* Task details
Return the data below unchanged. Drop any pictures.

* Records shown
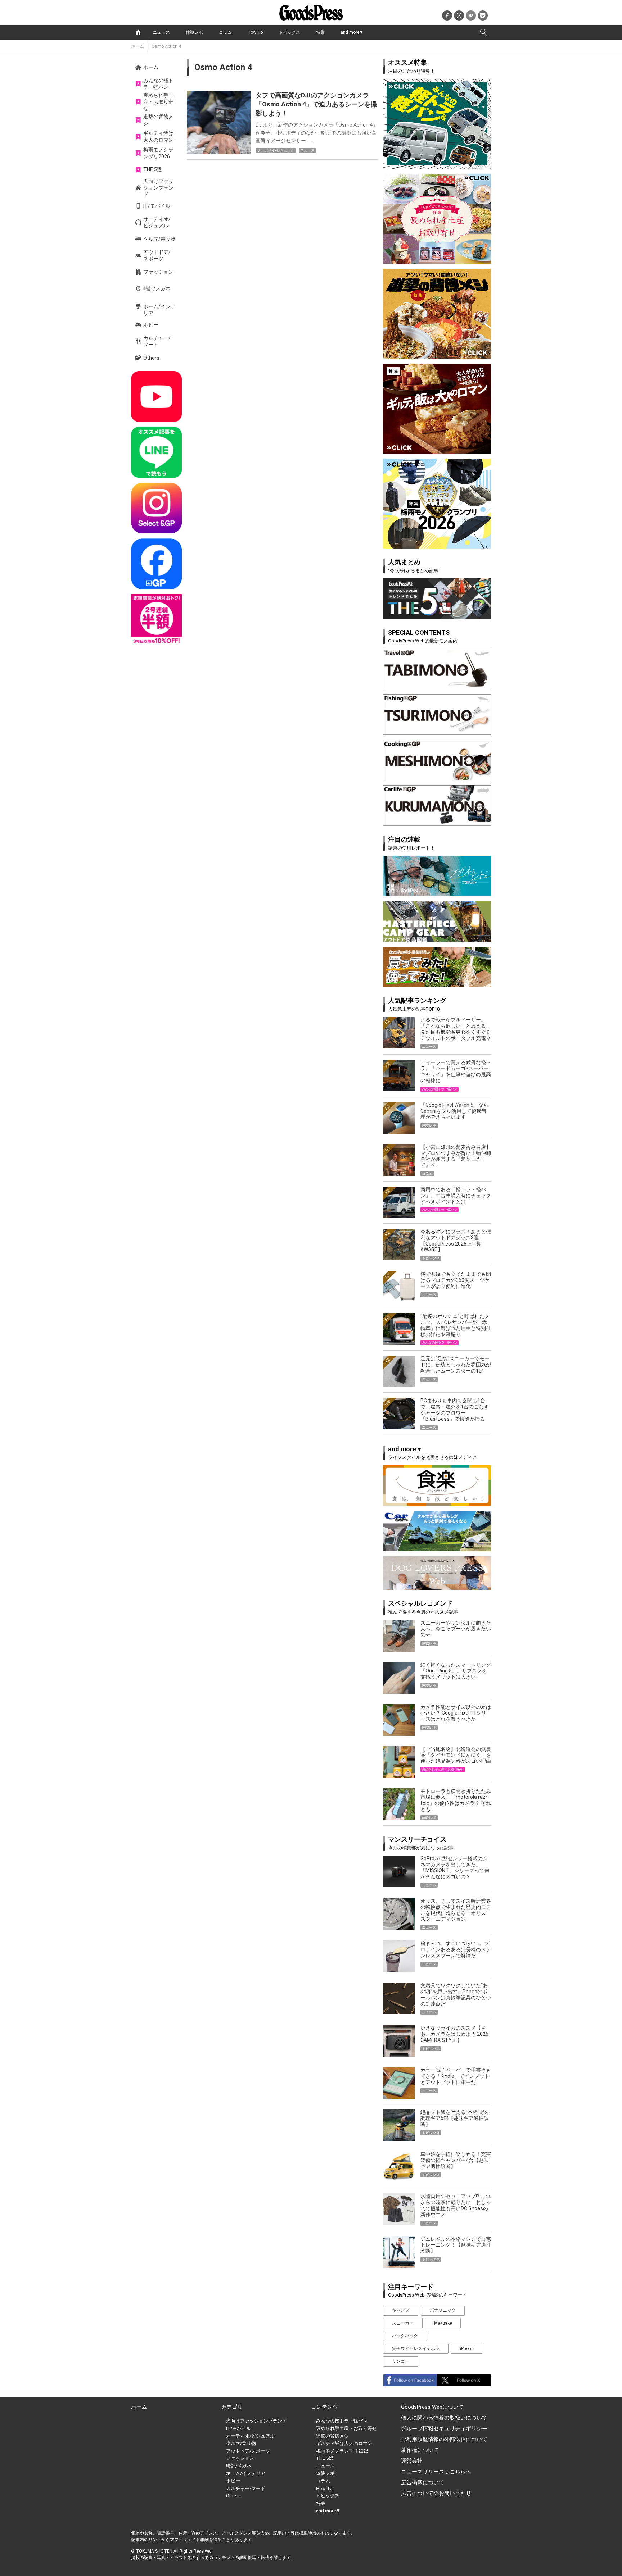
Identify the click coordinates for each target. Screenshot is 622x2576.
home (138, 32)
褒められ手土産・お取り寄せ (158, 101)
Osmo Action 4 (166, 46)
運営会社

* Your solution
Identify the click coordinates for each target. Screenshot is 622x2576.
home (138, 32)
褒められ手土産・お取り寄せ (158, 101)
Osmo Action 4 (166, 46)
運営会社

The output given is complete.